His voice phone is ringing. Hiro picks it up.

 

“Pod,” Y.T. says, “I was beginning to think you’d never come out of there.”

 

“Where are you?” Hiro says.

 

“In Reality or the Metaverse?”

 

“Both.”

 

“In the Metaverse, I’m on a plusbound monorail train. Just passed by Port 35.”

 

“Already? It must be an express.”

 

“Good thinking. That Clint you cut the arms off of is two cars ahead of me. I don’t think he knows I’m following him.”

 

“Where are you in Reality?”

 

“Public terminal across the street from a Reverend Wayne’s,” she says.

 

“Oh, yeah? How interesting.”

 

“Just made a delivery there.”

 

“What kind of delivery?”

 

“An aluminum suitcase.”

 

He gets the whole story out of her, or what he thinks is the whole story—there’s no real way to tell.

 

“You’re sure that the babbling that the people did in the park was the same as the babbling that the woman did at the Reverend Wayne’s?”

 

“Sure,” she says. “I know a bunch of people who go there. Or their parents go there and drag them along, you know.”

 

“To the Reverend Wayne’s Pearly Gates?”

 

“Yeah. And they all do that speaking in tongues. So I’ve heard it before.”

 

“I’ll talk to you later, pod,” Hiro says. “I’ve got some serious research to do.”

 

“Later.”

 

The Babel/Infocalypse card is resting in the middle of his desk.
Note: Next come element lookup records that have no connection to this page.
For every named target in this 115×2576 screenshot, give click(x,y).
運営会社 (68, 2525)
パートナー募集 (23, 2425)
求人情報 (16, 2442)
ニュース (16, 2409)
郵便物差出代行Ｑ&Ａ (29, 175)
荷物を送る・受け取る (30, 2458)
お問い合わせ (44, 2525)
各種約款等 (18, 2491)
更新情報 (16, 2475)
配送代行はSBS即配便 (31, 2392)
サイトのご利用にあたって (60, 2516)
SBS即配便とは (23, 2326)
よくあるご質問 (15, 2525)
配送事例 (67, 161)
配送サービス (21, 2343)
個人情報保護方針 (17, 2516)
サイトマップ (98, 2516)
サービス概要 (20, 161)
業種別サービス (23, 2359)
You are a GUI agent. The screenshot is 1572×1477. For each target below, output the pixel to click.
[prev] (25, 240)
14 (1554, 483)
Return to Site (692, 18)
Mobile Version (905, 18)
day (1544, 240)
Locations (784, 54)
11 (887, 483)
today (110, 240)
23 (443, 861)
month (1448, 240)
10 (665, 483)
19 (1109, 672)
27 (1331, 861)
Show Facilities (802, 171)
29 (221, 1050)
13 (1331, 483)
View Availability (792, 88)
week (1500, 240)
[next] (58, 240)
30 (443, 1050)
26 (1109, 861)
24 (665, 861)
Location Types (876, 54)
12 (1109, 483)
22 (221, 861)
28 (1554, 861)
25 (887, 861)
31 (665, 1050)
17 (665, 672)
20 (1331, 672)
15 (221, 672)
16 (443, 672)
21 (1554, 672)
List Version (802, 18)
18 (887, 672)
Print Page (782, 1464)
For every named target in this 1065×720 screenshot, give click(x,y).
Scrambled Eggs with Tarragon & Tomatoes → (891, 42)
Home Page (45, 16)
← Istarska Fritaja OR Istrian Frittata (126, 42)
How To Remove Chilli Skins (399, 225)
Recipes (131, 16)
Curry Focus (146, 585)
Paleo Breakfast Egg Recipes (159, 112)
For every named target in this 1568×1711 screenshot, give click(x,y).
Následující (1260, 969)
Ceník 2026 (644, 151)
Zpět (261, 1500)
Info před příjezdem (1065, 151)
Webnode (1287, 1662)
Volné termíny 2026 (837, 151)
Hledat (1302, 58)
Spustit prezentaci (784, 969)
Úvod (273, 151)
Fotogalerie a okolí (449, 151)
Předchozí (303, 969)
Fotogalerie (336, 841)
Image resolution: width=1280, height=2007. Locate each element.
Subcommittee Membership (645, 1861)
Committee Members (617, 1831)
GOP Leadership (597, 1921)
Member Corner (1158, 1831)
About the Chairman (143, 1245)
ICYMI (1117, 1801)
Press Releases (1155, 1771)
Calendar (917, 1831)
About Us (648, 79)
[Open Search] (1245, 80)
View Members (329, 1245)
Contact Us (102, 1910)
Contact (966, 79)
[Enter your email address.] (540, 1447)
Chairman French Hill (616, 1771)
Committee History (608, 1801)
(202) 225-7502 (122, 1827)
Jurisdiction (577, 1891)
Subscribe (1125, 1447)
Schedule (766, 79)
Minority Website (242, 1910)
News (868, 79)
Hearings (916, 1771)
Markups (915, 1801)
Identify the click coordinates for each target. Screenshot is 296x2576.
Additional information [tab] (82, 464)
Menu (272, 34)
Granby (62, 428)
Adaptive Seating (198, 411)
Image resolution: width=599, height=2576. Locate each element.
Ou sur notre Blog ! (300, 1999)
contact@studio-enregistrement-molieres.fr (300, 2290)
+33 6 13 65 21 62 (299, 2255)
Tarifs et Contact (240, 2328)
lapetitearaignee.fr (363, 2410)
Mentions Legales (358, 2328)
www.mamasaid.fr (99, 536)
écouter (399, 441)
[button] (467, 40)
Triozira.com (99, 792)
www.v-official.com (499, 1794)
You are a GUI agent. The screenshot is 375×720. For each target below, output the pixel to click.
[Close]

Hiro picks it up. The Librarian comes in.

 

Hiro is about to ask the Librarian whether he knows that Lagos is dead. But it’s a pointless question. The Librarian knows it, but he doesn’t. If he wanted to check the Library, he could find out in a few moments. But he wouldn’t really retain the information. He doesn’t have an independent memory. The Library is his memory, and he only uses small parts of it at once.

 

“What can you tell me about speaking in tongues?” Hiro says.

 

“The technical term is ‘glossolalia,’” the Librarian says.

 

“Technical term? Why bother to have a technical term for a religious ritual?”

 

The Librarian raises his eyebrows. “Oh, there’s a great deal of technical literature on the subject. It is a neurological phenomenon that is merely exploited in religious rituals.”

 

“It’s a Christian thing, right?”

 

“Pentecostal Christians think so, but they are deluding themselves. Pagan Greeks did it—Plato called it theomania. The Oriental cults of the Roman Empire did it. Hudson Bay Eskimos, Chukchi shamans, Lapps, Yakuts, Semang pygmies, the North Borneo cults, the Trhi-speaking priests of Ghana. The Zulu Amandiki cult and the Chinese religious sect of Shang-ti-hui. Spirit mediums of Tonga and the Brazilian Umbanda cult. The Tungus tribesmen of Siberia say that when the shaman goes into his trance and raves incoherent syllables, he learns the entire language of Nature.”

 

“The language of Nature.”

 

“Yes, sir. The Sukuma people of Africa say that the language is kinaturu, the tongue of the ancestors of all magicians, who are thought to have descended from one particular tribe.”

 

“What causes it?”

 

“If mystical explanations are ruled out, then it seems that glossolalia comes from structures buried deep within the brain, common to all people.”

 

“What does it look like? How do these people act?”

 

“C. W. Shumway observed the Los Angeles revival of 1906 and noted six basic symptoms: complete loss of rational control; dominance of emotion that leads to hysteria; absence of thought or will; automatic functioning of the speech organs; amnesia; and occasional sporadic physical manifestations such as jerking or twitching. Eusebius observed similar phenomena around the year 300, saying that the false prophet begins by a deliberate suppression of conscious thought, and ends in a delirium over which he has no control.”

 

“What’s the Christian justification for this? Is there anything in the Bible that backs this up?”

 

“Pentecost.”

 

“You mentioned that word earlier—what is it?”

 

“From the Greek pentekostos, meaning fiftieth. It refers to the fiftieth day after the Crucifixion.”